The first baby hatch of east China’s Zhejiang Province starts its operation in Quzhou City

on May 28, 2014.   Photo – Internet





HANGZHOU  |  2015-03-26 00:44:23


China’s baby hatch program

struggling amid funding, staff shortages 


By Zhong Qun and Duan Jingjing



China’s controversial baby hatch program for unwanted infants is now struggling to find a way forward due to mounting financial pressure and staff shortages.

A baby hatch allows a parent to safely and anonymously abandon an infant and consists of an incubator, a delayed alarm device, an air conditioner and a cot. A baby is left in the hatch and welfare staff will retrieve the child within 10 minutes.

On Wednesday of March 25, local authorities in Quzhou City in the eastern province of Zhejiang told Xinhua that the province’s first baby hatch, in Quzhou, had recently become a “policy consultant center for children in need” and had been moved from its former location outside a local hospital to inside a welfare center.

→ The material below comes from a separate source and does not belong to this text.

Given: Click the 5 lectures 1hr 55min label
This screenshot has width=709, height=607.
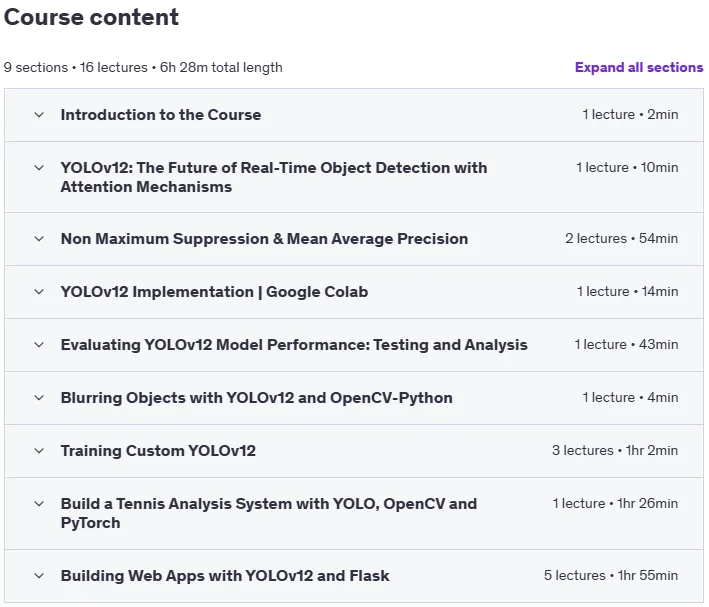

Meanwhile, it no longer was accessible around the clock access, instead it was only “open” during regular working hours and, according to the welfare center, it will be closed on weekends.

“The baby hatch is not closing,” the center assured. “The function of the hatch has been upgraded, as it will also include policy promotion and consultation.”

Since its debut, the baby hatch program has courted a storm of backlash, with many believing that the practice encouraged abandonment. Others, however, argue that the hatch program demonstrated social progress as it protected infants.

The sudden change of the baby hatch in Quzhou, less than a year into its operation, has led some to suspect that it is shutting down, after several other hatch programs were closed or suspended.

An employee with the welfare center said the program drained human resources, as staff had to be on call to supervise the baby hatch.

“At one point we all had to go to the baby hatch. This really disrupted our regular work at the welfare center,” the source said.

The number of babies being left was another challenge. Many parents struggling with medical expenses for their disabled infants came in groups from other provinces to leave their babies.”

“This caused enormous pressure on our facility,” according to the source.

Luo Wenkun, deputy head of the local civil affairs bureau, admitted that the Quzhou baby hatch had struggled with financial difficulties in the past year.

Quzhou’s baby hatch is not an isolated case. Hatch programs in the cities of Guangzhou, Jinan and Xiamen have all been shut down or suspended due to financial difficulties and staff shortages. Guangzhou in the southern province of Guangdong was the first to suspend its program, as it received more babies than any other major city.

To help the program, more supportive measures are needed, while the aid system for disabled children and their families must be reviewed, said Gao Huajun, a professor with Beijing Normal University.

“Aid should be given to the whole family. The family unit is crucial to providing a healthy and happy environment for handicapped children,” said Guan Xinping, a professor of social welfare and policy from Nankai University.

China’s baby hatches are currently still on a trial run. The first baby hatch was established in June 2011 in Shijiazhuang, capital of the northern province of Hebei. According of a government document released in July 2013, a total of 32 hatch programs have been established across 16 provinces.